Opinion
December 7, 1904.
April 7, 1905.
Present: KNOWLTON, C.J., MORTON, LATHROP, BARKER, LORING, JJ.
The fact that a trustee deposits a check payable to him as trustee in his personal account at a bank where he has no account as trustee gives the bank no reason to believe that the trustee is acting dishonestly, and if the trustee fails to account for the proceeds of the check the beneficiary has no remedy against the bank.
BILL IN EQUITY, filed in the Supreme Judicial Court on May 12, 1902, by the trustee under the will of Allen F. Gray, late of Lynnfield, alleging that one Waterman, the predecessor of the plaintiff as trustee, sold certain property belonging to the trust and received in payment a check for $4,020.63 payable to Waterman as trustee, that Waterman indorsed this check as trustee and deposited it in his individual account in the Central National Bank of Boston, the defendant, and that thereafter Waterman departed to parts unknown and failed to account for the proceeds of the check; praying that the defendant might be adjudged a trustee for the plaintiff to the amount of the proceeds of the check, with interest from the date of demand by the plaintiff.
The case was heard by Loring, J., whose memorandum of decision contained the following:
"I do not think that the bank in this case was a party to a fraud. To charge the defendant on the ground that it was a party to a fraud, the plaintiff must at least go so far as to prove that the defendant had reason to believe that Waterman was acting dishonestly.
"I do not think that the plaintiff has sustained the burden of proving that fact.

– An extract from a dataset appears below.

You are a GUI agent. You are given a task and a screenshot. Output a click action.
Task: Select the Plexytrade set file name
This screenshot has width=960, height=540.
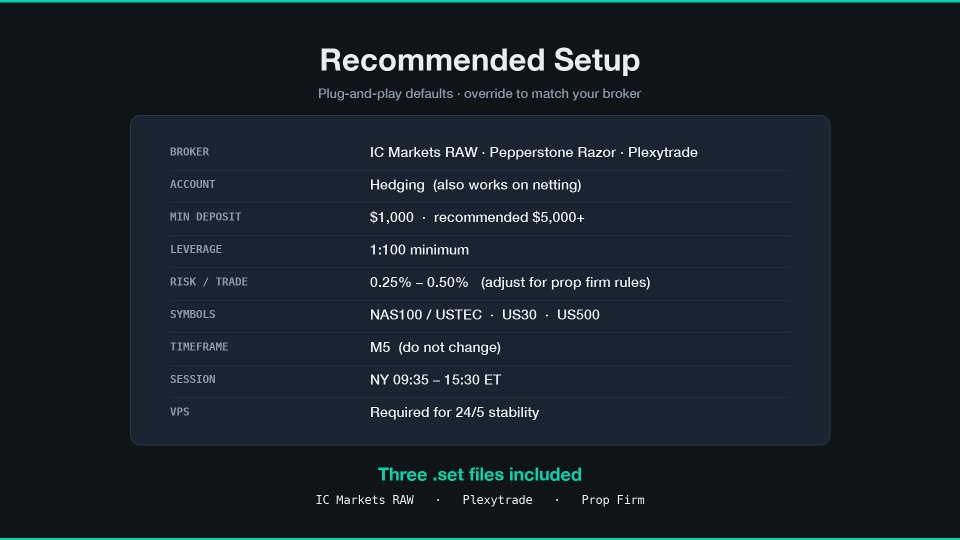(x=497, y=500)
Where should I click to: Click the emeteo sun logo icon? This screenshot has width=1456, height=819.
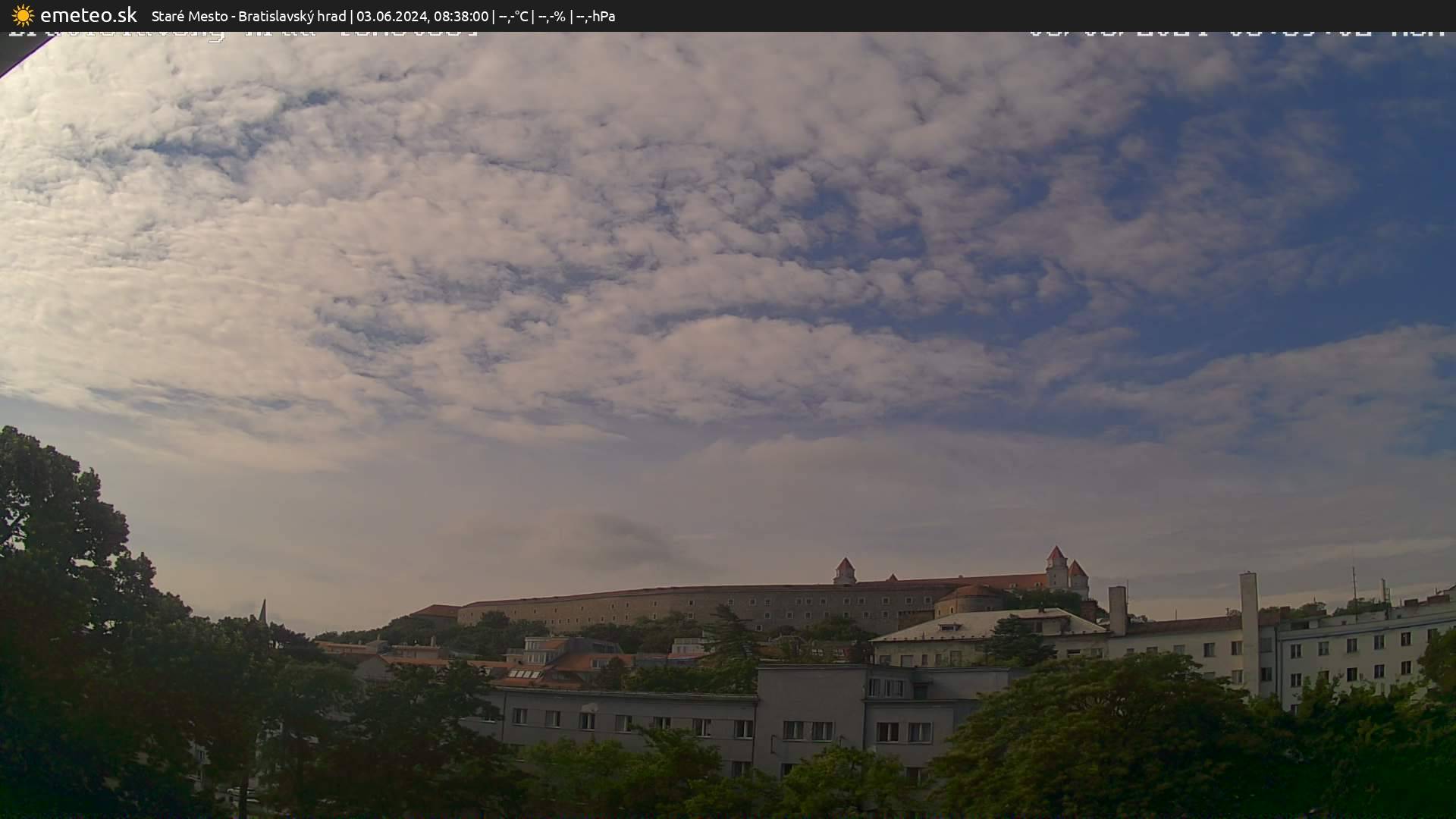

The bank knew that Waterman deposited this check belonging to the trust in his individual account. But so far as appears he had no other account, and the bank might have thought that he used this account to collect the check as a matter of convenience."
The justice ordered that the bill be dismissed, and at the request of the plaintiff reported the case for determination by the full court, such decree to be entered as equity and good conscience might require.
M.E.S. Clemons, for the plaintiff.
F.D. Allen, (W.L. Van Kleeck with him,) for the defendant.
The short answer to the plaintiff's case is the finding that he has not sustained the burden of proving that the bank had reason to believe that Waterman was acting dishonestly. The bank was not a creditor of his, and the only deposit account he had with it was one to his personal credit. The bank had no other knowledge even that he held any trust than such as it might have inferred from the fact of the form of the check. Under those circumstances it cannot be ruled as matter of law that for him to deposit to his personal account funds which he took as trustee was a dishonest act on his part, or that the circumstance that the check so deposited was one payable to his order as trustee gave the bank reason to believe that the depositor was acting dishonestly. The circumstances were much less significant than those under consideration in Ashton v. Atlantic Bank, 3 Allen, 217, and which there were held not to afford a sufficient presumption of knowledge that the trustee was acting in violation of duty to create a liability on the part of the bank. We could not reverse the decision of the justice who heard the present case without in effect overruling the case cited.
The plaintiff relies upon Duckett v. National Mechanics' Bank, 86 Md. 400. So far as that case charges the defendant bank, it seems to us to do so upon the ground that the bank credited to the personal account of a depositor funds which it was ordered to credit to his account as trustee. In the same case the court refused to charge the bank with another check in fact belonging to the same trust, but which it was ordered to credit to the same person, without more. We do not read the case as holding that mere knowledge on the part of a bank that trust funds stand to the credit of a depositor's personal account must charge the bank with knowledge that the depositor is acting dishonestly. Nor if it should be so read could we follow it. See Safe Deposit Trust Co. v. Diamond National Bank, 194 Penn. St. 334.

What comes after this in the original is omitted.